Sarvazyan, N. (2020)
"This chapter discusses different types of scaffold material that can provide structural support for cells to attach, survive, and grow into a 3D tissue. These scaffold materials can include molecules that exist biologically as well as synthetic ones, yielding scaffolds with a wide range of viscoelastic properties. Depending on their chemical composition, materials used in scaffolding can be classified into four broad categories: ceramics, polymers, composites, and decellularized matrix. A list of 10 key questions to ask should aid students in selecting scaffold material for their chosen application. The second part of the chapter is devoted to the use of decellularized tissue (DCT) as the most suitable natural scaffold for tissue growth.
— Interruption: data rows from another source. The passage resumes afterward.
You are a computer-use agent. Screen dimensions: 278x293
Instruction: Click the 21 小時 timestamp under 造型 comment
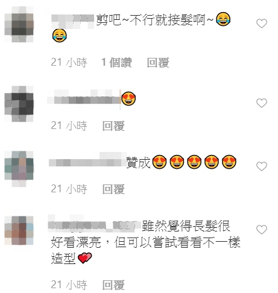[69, 285]
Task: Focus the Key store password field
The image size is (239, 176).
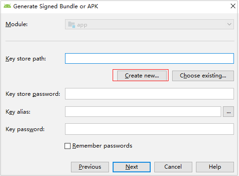Action: (149, 94)
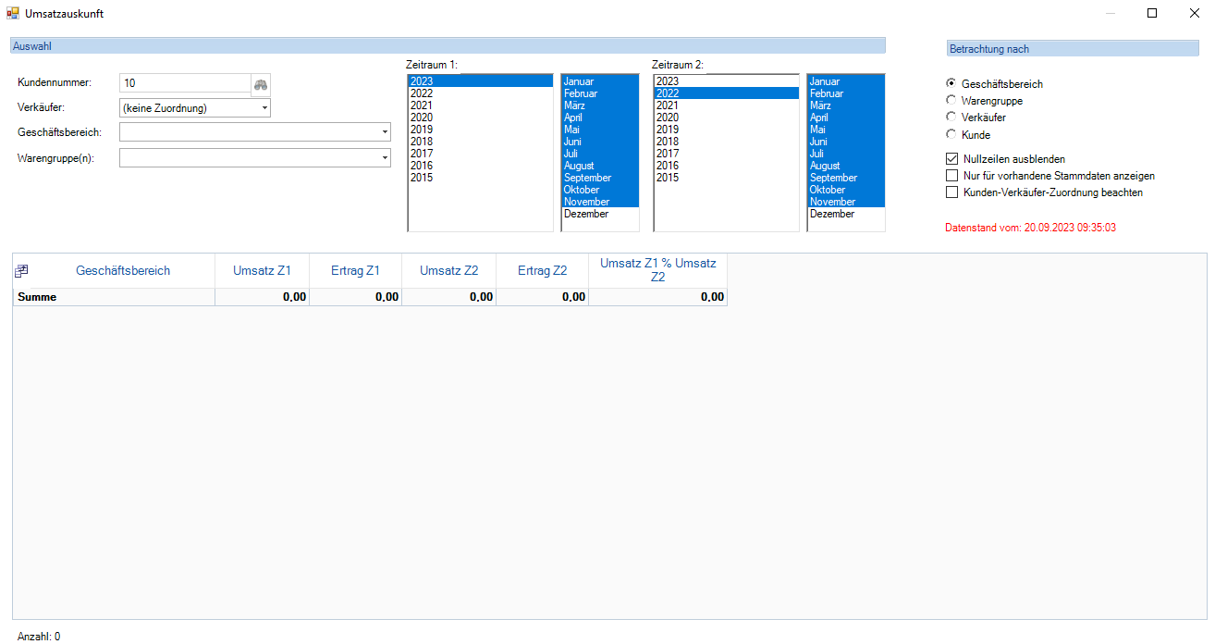The width and height of the screenshot is (1215, 644).
Task: Uncheck Nullzeilen ausblenden checkbox
Action: point(951,159)
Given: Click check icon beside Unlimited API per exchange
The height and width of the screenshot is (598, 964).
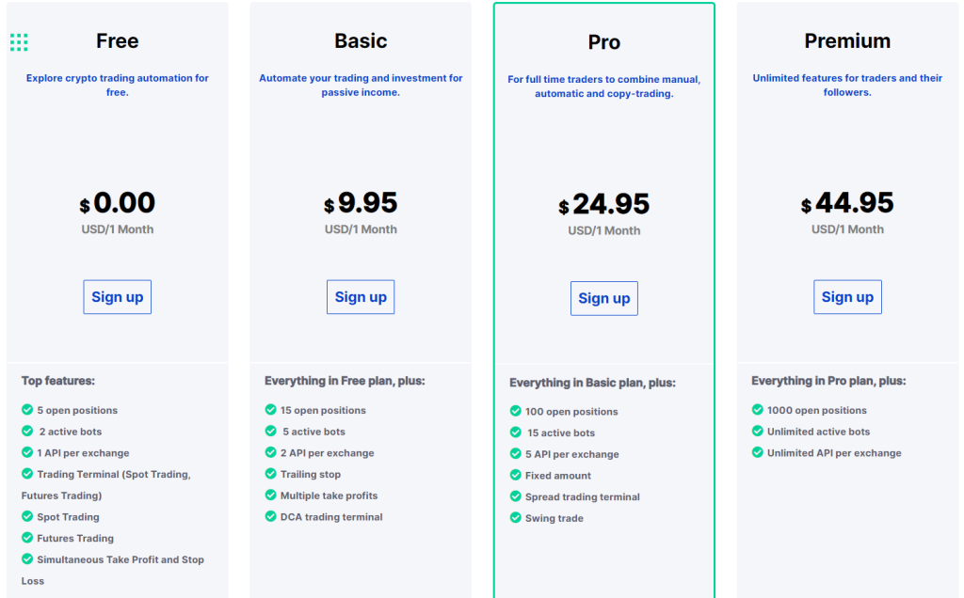Looking at the screenshot, I should (x=758, y=452).
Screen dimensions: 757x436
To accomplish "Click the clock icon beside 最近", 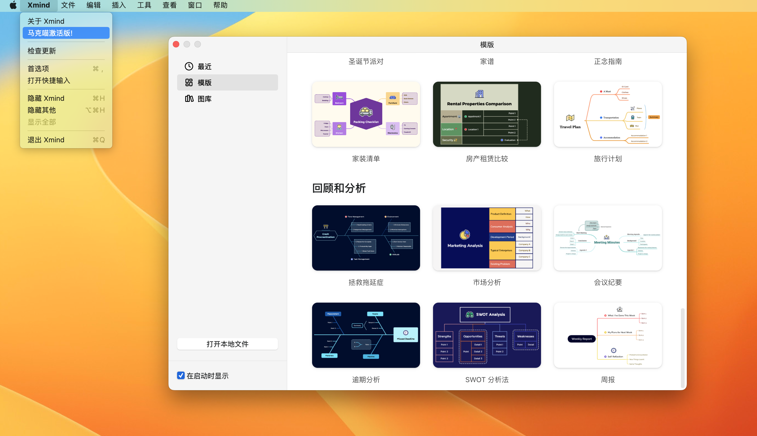I will point(189,66).
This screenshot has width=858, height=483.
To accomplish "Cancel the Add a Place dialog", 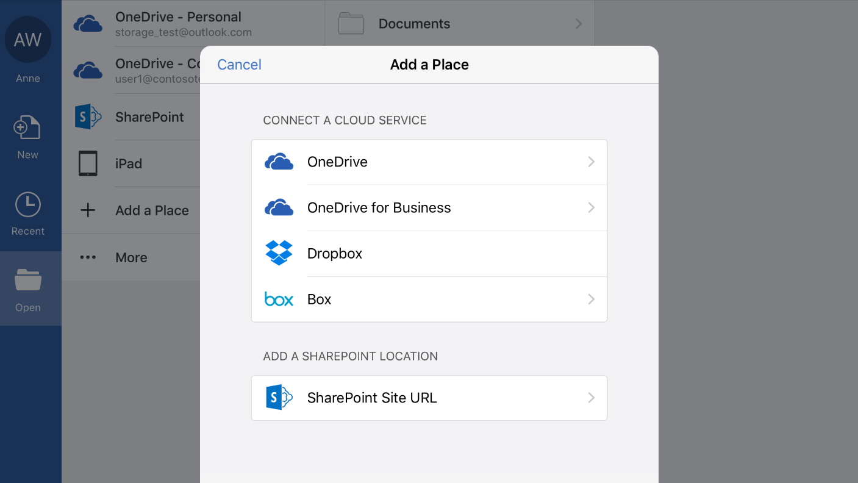I will (x=239, y=64).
The methods to obtain DCT are covered, including freezing and defrosting, using hypo- and hyperosmolar solutions, solvents (alcohol, methanol, chloroform, and acetone), acids and bases, chelators, enzymes, and detergents. Main effects of these various reagents on quality of DCT are discussed. The latter can be evaluated using three complementary means: the degree of remaining cellular content, the lack of detergents and salt remnants, and the integrity of ECM architecture."
Sarvazyan, N. (2020). Scaffolds and Tissue Decellularization. Tissue Engineering: Principles, Protocols, and Practical Exercises. N. Sarvazyan. Cham, Springer International Publishing: 103-114.